Nature of Features in CNNs¶

Since CNNs are built on the idea of convolutional kernels,
during training they naturally learn to highlight meaningful components —
those that are important according to the optimized loss function.

A convolution kernel is a small $k \times k$ filter that slides across the image,
computing local linear combinations of pixels.
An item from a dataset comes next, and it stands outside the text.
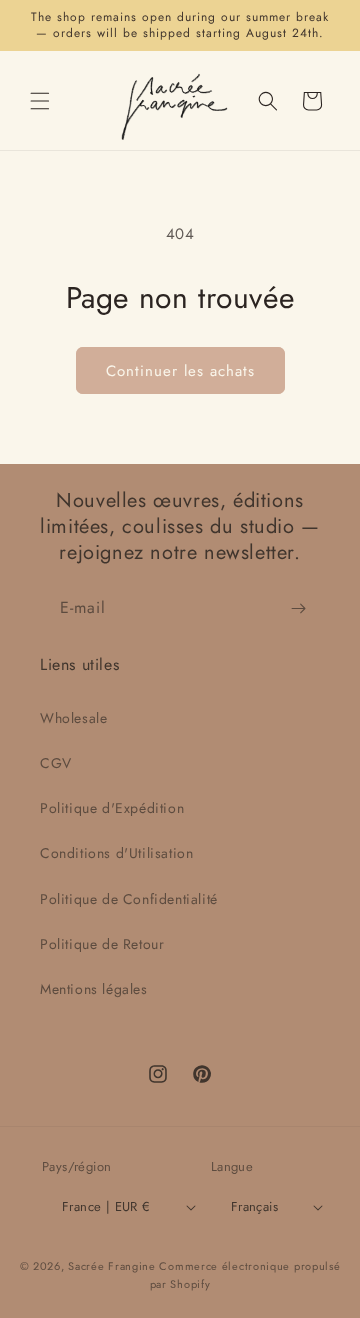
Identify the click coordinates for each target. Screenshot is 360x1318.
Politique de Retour (102, 944)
Hierarchical Feature Extraction¶

The combination of convolution kernels with parameter optimization
gives rise to the hierarchical organization of features:

Early convolutional layers
learn simple, low-level features: gradients, edges, corners, fine details.
Intermediate layers
begin to capture more complex textures and shapes.
Deeper convolutional layers
learn high-level patterns: object parts and their combinations.
Near the output (fully connected layers)
the network forms representations that can be interpreted
as abstract features of entire objects.

googlenet

GoogLeNet, src

This gradual progression of feature complexity is a core property of CNNs
and makes them an intuitive starting point for studying feature analysis in mechanistic interpretability.

Early Assumptions of Mechanistic Interpretability in CNNs¶

The first assumptions of mechanistic interpretability were demonstrated specifically in CNNs.
They were formulated and illustrated with empirical examples.
This introduction to the field consisted of three statements — not proven, but empirically observed.
Such statements are often called speculative.

In their raw form, they were as follows:

Statement 1. Features

Features are the fundamental units of neural networks.
They can be studied and understood as relatively autonomous objects.
In terms of linear algebra, they correspond to directions in activation space.

Statement 2. Circuits

Features are connected by weights, forming circuits.
These circuits can be studied as interactions between features,
from which more complex representations are built.

Statement 3. Universality

Analogous features and circuits emerge across different models and tasks.
That is, there exists a degree of universality in which features are learned and how they are combined.

zoom_in_circuits Source: Zoom In: An Introduction to Circuit

As we can see, what was missing at this stage was only the Internal World Model Hypothesis,
which emerged later in the analysis of large models solving a broader range of tasks than CNNs.